Preparing for the Breakfast Briefing of the Blackwattle residents.
The team met again on the 4th April to plan the breakfast briefing and to consider what we needed to follow up with the Consultants. At this meeting Luci voiced his shift to a much more ambitious approach as he thought we should install solar panels to fill the unshaded roof of Blocks A and C. The rest of us very quickly agreed that, notwithstanding the Consultants’ recommendation to stick with Model 4 (solar panels and embedded network only), we wanted to get the Strata set up with battery storage and sufficient solar collection to be future-proofed for electric vehicles and against increasing power costs. We decided to ask the Consultants to prepare a further analysis of what became a Model 6 – panels + battery(ies) + EV ready + public EV charger.
We decided to invite the Lord Mayor, Clover Moore (see Appendix 3), the Federal Member, Tanya Plibersek and the State member, Jamie Parker to the breakfast. Neil was also to contact the local newspaper, the Inner West Courier. Luci undertook to investigate having a BlackwattleSolar banner, tee shirts and caps made up. This was done and they were enthusiastically received on the breakfast morning. The Mayor and the Federal member apologised due to prior commitments but the State member accepted and joined us briefly.
We had emailed owners twice and asked for RSVP’s. Slowly they came in so that we had had replies from everyone by the time the big morning arrived.
Meeting to brief Strata Executive Committee on 4th April
All five of the Executive Committee were present (me, Peter, Barry, and Victoria with Geoff on Conference phone). The meeting was difficult but useful as they raised a number of tricky questions and I wished I had our collective wits to handle them. Their questions started with Geoff’s which was will he be able to do better with BlackwattleSolar than the 32% discount that AGL has just offered him on a 12 month contract to stop him from changing providers. In discussing this point that Luci has already raised we concluded that the discount figure probably only covered Geoff’s usage whereas our negotiated discount would also cover grid connection fees, etc. All of this made me realise that I need to be much clearer about the precise benefits for individual consumers (particularly including tenants), the owners (including improved capital value of their property), the Strata as a body, and the planet through reduced emissions.
Geoff went on to observe that, if we pursue the new ‘Proposed’ model there would be a $90K shortfall even with the best case grant of $80K from SCC meaning each owner would be looking at a levy of $5K to cover the cost.

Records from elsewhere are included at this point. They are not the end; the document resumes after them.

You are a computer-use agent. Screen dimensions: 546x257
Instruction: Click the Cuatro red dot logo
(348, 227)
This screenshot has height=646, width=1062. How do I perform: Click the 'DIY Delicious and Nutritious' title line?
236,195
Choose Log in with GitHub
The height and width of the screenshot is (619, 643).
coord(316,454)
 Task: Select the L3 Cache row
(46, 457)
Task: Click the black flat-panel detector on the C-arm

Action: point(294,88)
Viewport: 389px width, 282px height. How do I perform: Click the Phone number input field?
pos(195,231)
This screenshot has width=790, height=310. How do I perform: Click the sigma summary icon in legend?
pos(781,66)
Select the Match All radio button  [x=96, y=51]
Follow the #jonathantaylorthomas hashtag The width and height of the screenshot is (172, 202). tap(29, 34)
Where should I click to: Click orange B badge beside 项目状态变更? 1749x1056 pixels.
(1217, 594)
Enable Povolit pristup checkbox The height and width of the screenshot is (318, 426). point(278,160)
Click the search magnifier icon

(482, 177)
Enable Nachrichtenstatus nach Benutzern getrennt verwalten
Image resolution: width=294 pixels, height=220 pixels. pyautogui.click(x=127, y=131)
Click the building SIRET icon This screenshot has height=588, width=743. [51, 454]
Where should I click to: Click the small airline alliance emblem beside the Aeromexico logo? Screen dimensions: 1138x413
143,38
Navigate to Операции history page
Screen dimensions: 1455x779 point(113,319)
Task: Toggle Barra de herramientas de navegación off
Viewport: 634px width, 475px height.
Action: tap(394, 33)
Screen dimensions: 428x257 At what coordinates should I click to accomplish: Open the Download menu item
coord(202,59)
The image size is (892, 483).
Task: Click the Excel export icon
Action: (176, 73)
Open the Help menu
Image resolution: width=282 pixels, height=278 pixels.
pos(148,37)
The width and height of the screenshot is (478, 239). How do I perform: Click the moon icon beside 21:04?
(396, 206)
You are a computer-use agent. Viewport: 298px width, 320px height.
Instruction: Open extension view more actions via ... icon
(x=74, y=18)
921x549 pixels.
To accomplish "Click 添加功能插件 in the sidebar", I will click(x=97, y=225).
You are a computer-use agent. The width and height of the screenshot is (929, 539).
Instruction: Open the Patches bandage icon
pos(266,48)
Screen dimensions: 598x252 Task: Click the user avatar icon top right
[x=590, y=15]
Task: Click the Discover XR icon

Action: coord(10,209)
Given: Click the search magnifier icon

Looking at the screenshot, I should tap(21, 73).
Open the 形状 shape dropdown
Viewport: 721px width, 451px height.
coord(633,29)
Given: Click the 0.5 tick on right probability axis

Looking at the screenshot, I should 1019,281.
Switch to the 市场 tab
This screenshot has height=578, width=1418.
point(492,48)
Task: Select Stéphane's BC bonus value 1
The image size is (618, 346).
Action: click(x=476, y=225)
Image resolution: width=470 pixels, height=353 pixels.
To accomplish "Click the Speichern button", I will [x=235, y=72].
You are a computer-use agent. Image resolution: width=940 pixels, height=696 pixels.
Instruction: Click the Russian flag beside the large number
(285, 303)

This led us to discover the difference between the figures that we have in the FAQ sheet and those in the new supplementary report from WattBlock. In fact, all three of our costings are way over those in the report, e.g., $74K c.f. 47, $160K c.f. 95, and $187K c.f. 150. This renders our 50 copies of the FAQ in need of amendment unless the higher figures include something I couldn’t recall. I didn’t attempt to argue for a substantial dip into our current Sinking Fund but I have checked and it stands at about $95K. Wrt our intended bid for a Demonstration Grant, Geoff wanted us to check with our Consultants as to the likely strength of our bid. I suggested that our understanding was that the Council are very keen to see much more action toward renewables from Strata bodies and, since we appear to be the first cab off the rank in this regard we have a pretty strong case. I read the Innovations section of Alex’s draft of our submission and they were suitably impressed.
They were questioning of the role and/or need for an Embedded Network Manager and wanted to know how much it would cost and why we or our Strata manager couldn’t carry out this role. I wasn’t sure whether part of the justification was due to a regulatory requirement; they couldn’t see why handling billing and customer management could be worthy of a separate role and associated cost. Peter even went so far as to suggest that there could be sufficient gain simply from an embedded network so that the solar component wouldn’t add enough gain to justify the cost. This of course ignores the value created by emissions reduction.
Victoria, who works during daylight hours wanted to know how we could ensure that she received some of the benefit from solar when she uses electricity in the evening. This raised the question of what process we would use to fairly distribute the savings generated by our network.
I concluded that the meeting was valuable for them as they were much more aware of the aspects to which they need to pay attention and for us as it exposed my own limitations in answering likely questions.